I said that out loud a few weeks ago, talking about AI adoption with Melvina Metochi, who serves on the Jenny Garrett Global advisory board, for their Leading Thought series.
I meant it as an instinct. It is something I have watched play out in rooms full of capable senior leaders who cannot understand why the tool they bought is sitting there gathering dust.
Then I went looking for the evidence. The instinct holds up. The picture is worse than I thought.
Two thirds of your people found out afterwards
SHRM surveyed 5,875 workers in March and April this year for Navigating AI in the Workplace: 2026. Half said they had heard from senior leadership that AI was coming before it arrived.
Split that average by seniority and it falls apart. 74% of directors and above were told. 55% of managers. 33% of the people actually doing the work.
Trust follows almost the same line. 80% of directors say they trust senior leaders when the subject is AI. Managers, 65%. Individual contributors, 47%, with a further 38% saying they are not sure either way.
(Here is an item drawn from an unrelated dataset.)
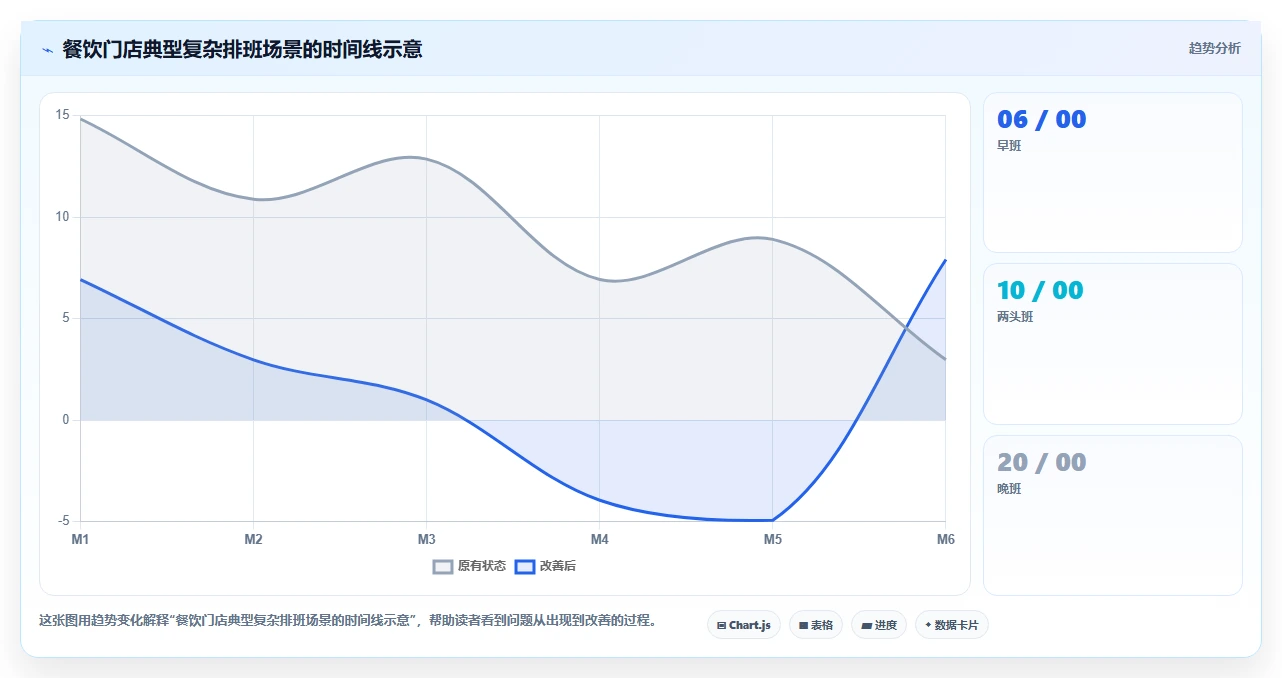Select the 两头班 10 / 00 card
Image resolution: width=1282 pixels, height=678 pixels.
[x=1112, y=344]
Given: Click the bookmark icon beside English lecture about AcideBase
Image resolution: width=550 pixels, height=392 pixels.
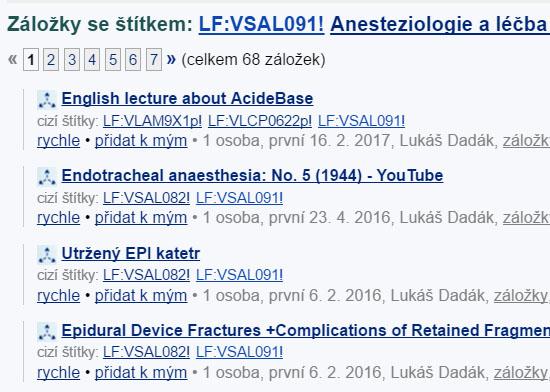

Sit with that for a moment. Being told is the cheapest form of inclusion available to any organisation. It costs nothing. And two thirds of the people doing the work did not get it.
The thing we keep calling resistance
30% of workers have knowingly broken their organisation’s AI rules. 46% say the policy prevents them experimenting with tools that would make their work better. Separately, WalkMe’s study of 3,750 people found 9% of workers trust AI for business-critical decisions, against 61% of executives.
Most leadership teams read those numbers as a change management problem and commission more training.
Try reading them differently. A tool arrives unannounced. It was chosen by people who never asked what your day involves. It comes wrapped in a policy drafted by someone who has never done your job. Is scepticism really a deficit in those circumstances, or is it judgement?
The people quietly working around the rules are rarely the disengaged ones. Usually they are the ones trying hardest to get the work done.
I know the objection, because I have made it myself in client rooms. You cannot consult five thousand people before you have decided anything. That is fair. But consultation is not what is missing here. Communication is. Getting from 33% to 90% is not a difficult problem. It is an unglamorous one, and it does not come with a launch event.
The part that troubles me most
Directors report saving nine hours a week through AI. Individual contributors save four. Directors say 63% of their work now involves AI assistance. For individual contributors it is 34%.
So the group who knew first, trust it most and use it most is also banking most of the return. Every quarter this continues, the distance widens. A two tier workforce is forming in real time, and the line is not drawn by technical ability. It is drawn by who was in the room.
One further detail, which I find genuinely uncomfortable: those same senior leaders are the most likely to say their own AI output is low quality. Confidence is running ahead of competence at the top, while caution is being penalised at the bottom. We have this precisely the wrong way round.
A better set of questions
Licences issued and prompts run tell you about distribution, not adoption. If you are putting together a board pack, try these instead.
- What proportion of your people heard about AI from their own manager, before it turned up in their workflow?
- Where does trust in leadership sit by level, rather than in aggregate?
- What are people using that you have not approved, and what does that tell you about what you bought?
The organisations that get real value from AI over the next two years will not be the ones with the biggest budget or the cleverest model. They will be the ones where the person doing the work found out at the same time as the person signing the contract.
Adoption follows trust. Trust follows being told. And being told is free.
The full conversation with Melvina Metochi is on YouTube: Leading Thought. We also cover what twenty years has taught me about running a business on your own terms, which I wrote up separately in 20 Years, 21 Lessons.
Jenny Garrett OBE is founder and CEO of Jenny Garrett Global, a leadership development consultancy working across inclusive leadership, entrepreneurial leadership and AI-ready leadership. Jenny is co-author of AI for Equity: Creating a More Equitable Society for All (Emerald, 27 October 2026) and creator of the EQUITAS framework for equitable AI adoption.
FAQ
Why do AI rollouts fail in large organisations? AI rollouts most often fail because of uneven communication, not poor technology. SHRM’s 2026 research found 74% of directors were informed before AI was implemented, compared with 33% of individual contributors. Trust in leadership tracks that same gap, and low trust suppresses adoption regardless of how good the tool is.
What is shadow AI and why do employees use it? Shadow AI is the use of AI tools an employer has not approved. SHRM found 30% of workers have knowingly broken their organisation’s AI policy, and 46% say existing policy prevents them experimenting with tools that would improve their work. Shadow AI is usually a signal that approved tools do not fit real workflows.
How should organisations measure AI adoption? Licence counts and prompt volumes measure distribution, not adoption. Better measures are the proportion of employees told about AI by their own manager before rollout, trust in leadership broken down by job level rather than reported in aggregate, and the gap between approved tools and the tools people actually use.